This chapter includes the following:
BXM card sets provide either service or trunk interfaces. The BXM card sets are compliant with ATM UNI 3.1 and Traffic Management 4.0 standards including ABR VS/VD and provide high scalability with up 144 T3/E3 ports, up to 96 OC3c/STM-1 ports, or up to 24 OC-12c/STM-4 ATM ports.
The BPX provides the following features:
With the BCC-4, the BPX employs a redundant 19.2 Gbps non-blocking crosspoint switch matrix for cell switching. The switch matrix can establish up to 20 million point-to-point connections per second between ports. A single BPX provides twelve card slots, with each card capable of operating at 800 Mbps for ASI and BNI cards. The BXM cards support egress at up to 1600 Mbps and ingress at up to 800 Mbps. Access to and from the crosspoint switch is through multi-port network and user access cards.
An arbiter is utilized to set up and release each cell path based on those ports with traffic data to switch. The arbiter can set up 20 million point-to-point connections per second between the BPX switch ports. For maximum reliability, the switch matrix, data paths, and all control and arbiter functions are provisioned in a fail-safe 1:1 redundant configuration.
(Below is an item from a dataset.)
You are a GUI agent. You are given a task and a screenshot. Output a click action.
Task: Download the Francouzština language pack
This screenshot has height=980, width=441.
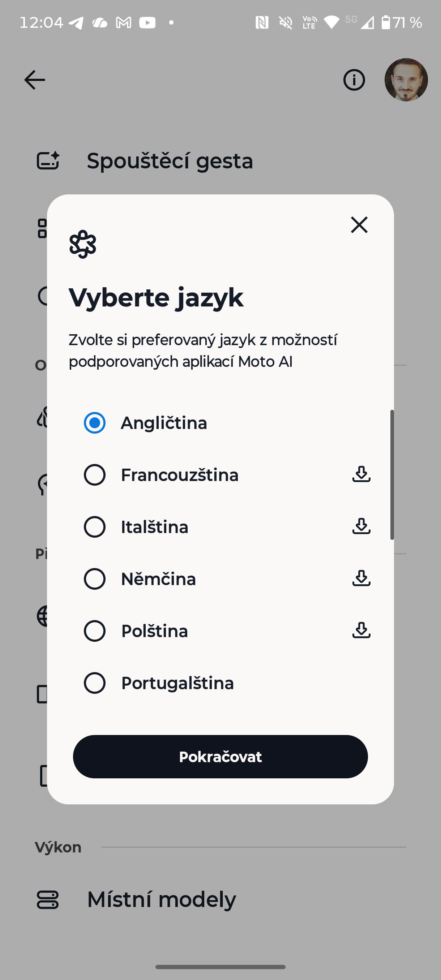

Each BPX node is configured with twelve slots (switch ports) for network or user interfaces and three slots for common equipment cards.
The BXM cards may be configured to operate in either port (UNI) mode for connection to CPE or in trunk mode for connection to other BPX nodes or networks. The BXM-T3/E3, BXM-155, and BXM-622 provide T3, E3, OC3/STM-1, and OC12/STM-4 interfaces, respectively.
The Broadband Network Interface (BNI) card provides high-speed DS3, E3, or OC-3/STM-1 ATM network interfaces for trunking to other BPX nodes, to IPX nodes equipped with an ATM trunking cards or to other networks. The BNI high-speed trunk cards can be configured for 1:1 redundancy.
An ATM Service Interface (ASI) card provides two DS3, E3, or OC-3/STM-1 ATM ports for connection to ATM customer premise equipment.
The BPX is a virtual circuit switch. It can switch on VCI and/or VPI fields in the ATM cell header. Individual connections, as well as groups of connections within a path, may be switched. This greatly enhances the versatility of the BPX as a network switch.
Three techniques are used for transmitting user information over ATM cells.
The BPX may be used to provide a smooth migration path for network operators currently using IPX and IGX nodes in their networks who need additional capacity and would like to build on their existing equipment. Since the BPX can be integrated into an existing IPX/IGX network by adding only a single card to each of the IPX or IGX nodes that need to connect to the BPX, the hardware costs are kept to a minimum.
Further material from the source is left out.